De novo lipogenesis and increased gluconeogenesis in Cyp2j4^−/− livers under CAF. (A) ORO staining and triglyceride (TAG) quantification in STD and CAF-treated WT and Cyp2j4^−/− rats' livers. (B) ORO staining (left) and TAG quantification in 15-month old WT and Cyp2j4^−/− livers. (C) C/EBPα Western blot analysis in STD and CAF-treated WT and Cyp2j4^−/− rats' livers. Blots are representative of 2 independent experiments. (D) qRT-PCR analysis of Fasn in STD and CAF-treated WT and Cyp2j4^−/− rats' livers. (E) LC-MS/MS heatmap displaying the proteins with significant differential protein abundance between Cyp2j4^−/− (CAF) when compared with Cyp2j4^−/− (STD) (150 and 164 up- and down-regulated proteins respectively, false discovery rate (FDR) < 0.05). In the heatmap, z-scores of the log-transformed intensities are displayed. Relevant functionally enriched pathways in these two protein sets are shown together with proteins contributing to these enrichments (red and blue bars). (F) LC-MS/MS heatmap (zoomed from E) and protein quantification profiles between WT (CAF) and Cyp2j4^−/− (CAF) for Pgm1, Fbp1, Aldob, Ldha, Gapdh, Gpi, Pklr, Eno1, and Dlat. (G) Phospho-AKT (Ser473 and Thr308) and total Akt Western blot in CAF-treated WT (n = 3) and Cyp2j4^−/−(n = 3) rats' livers. Numbers denote biological replicates. Error bars are s.e.m. At least n = 3 rats were used in each group. ns, non-significant.
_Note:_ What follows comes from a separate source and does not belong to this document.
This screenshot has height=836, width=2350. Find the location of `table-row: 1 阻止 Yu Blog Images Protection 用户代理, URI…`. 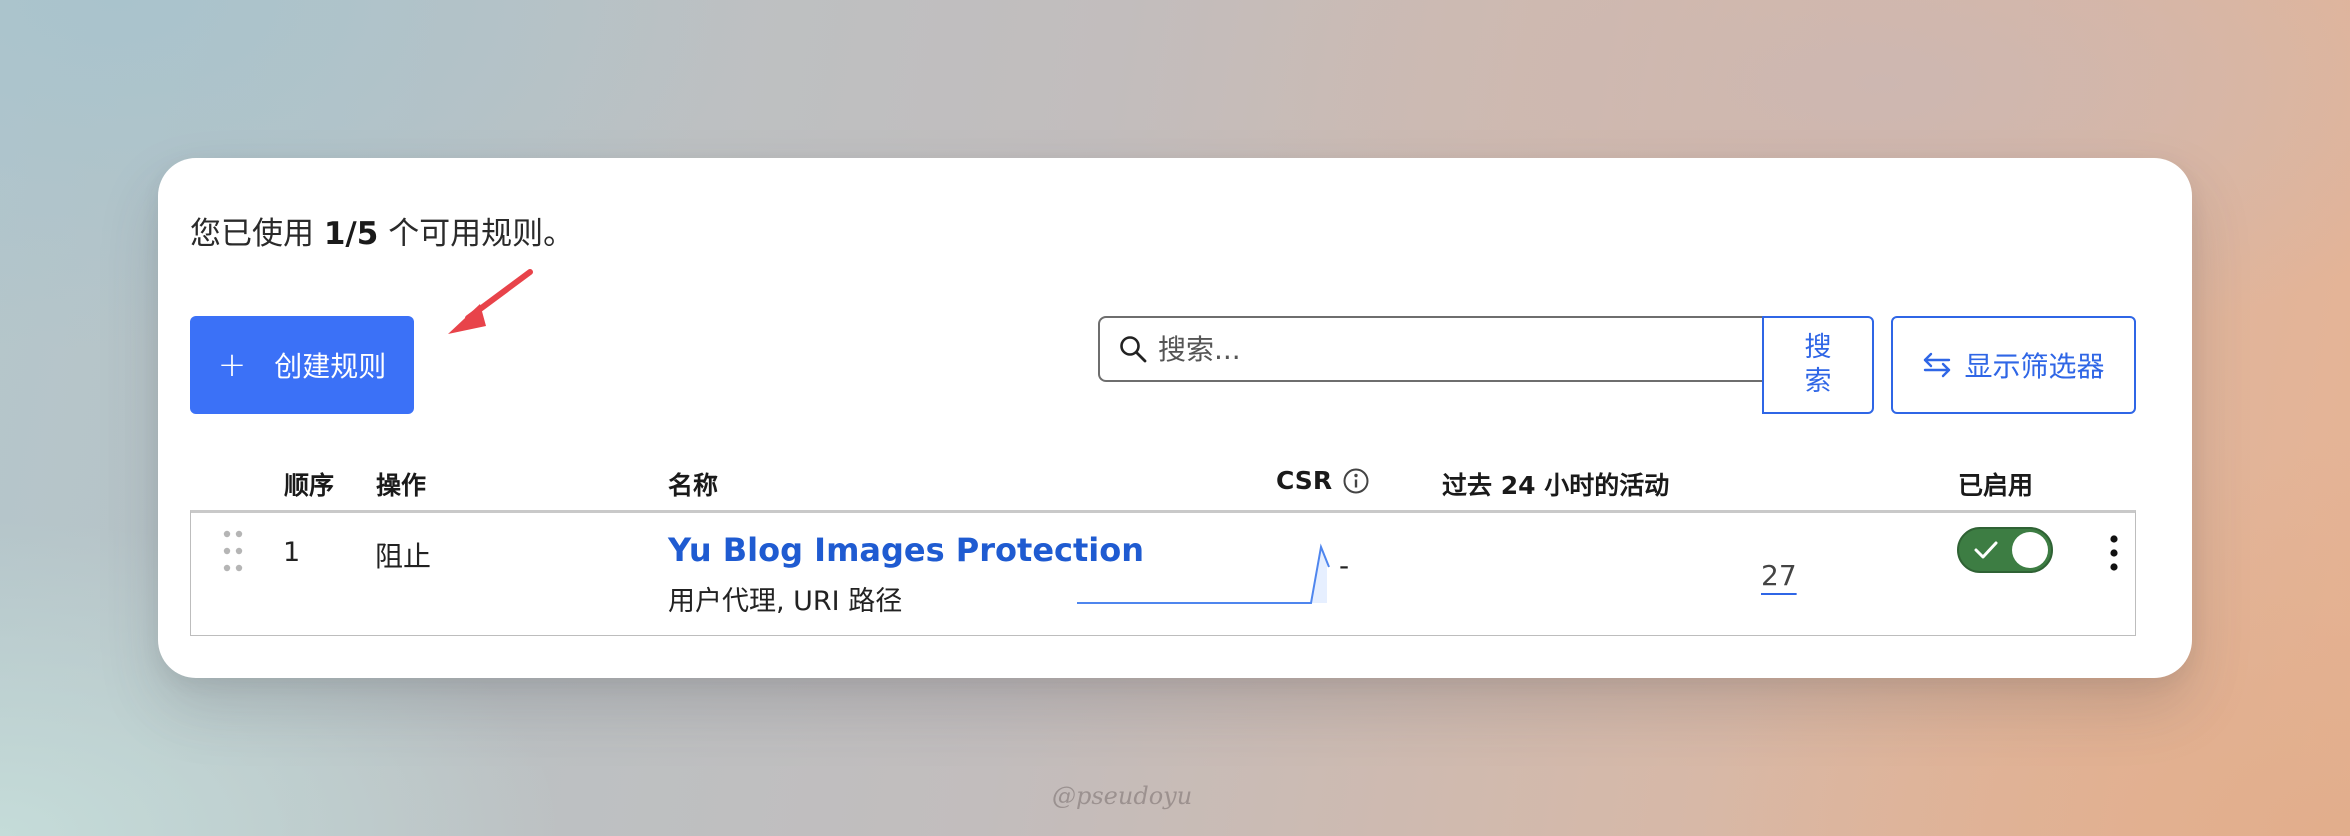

Scale bars, 100 μm.

Figure 5

Cyp2j4 deletion causes WAT dysfunction and a shunt in the AA pathway. (A) PPARγ and C/EBPα Western blot analyses in WT and Cyp2j4^−/− WAT (STD vs. CAF) or aging (4-month vs.15-month old) conditions. (B) Schematic representation of AA and LA-derived eicosanoids. The Cyp450 pathway is shown in grey to illustrate the inhibition of Cyp2j4-derived EET production. All eicosanoids in green are up-regulated either in aging or CAF conditions in WAT from Cyp2j4^−/− rats. For the quantitative data, see Supplementary Figure A.6A. (C) Schematic illustration of the quantitative lipidomics, proteomics, and RNA-seq datasets obtained from different tissues. The protein and mRNA levels of enzymes responsible for the generation of the eicosanoids detected in (B) were investigated in SVF LC-MS/MS, bone marrow-derived macrophage (BMDM) LC-MS/MS and RNA-seq. (D) Ptges3 and Cbr1 protein levels in WT and Cyp2j4^−/− BMDMs by LC-MS/MS (n = 3 rats per group). (E) Ptgis protein levels in SVF by LC-MS/MS (n = 4 rats per group). (F) Schematic illustration of the AA COX pathway showing the enzymes that catalyze the synthesis of different prostaglandin species. (G) Graphical summary showing WAT homeostasis under aging and CAF in WT Cyp2j4^−/− rats. Error bars are s.e.m.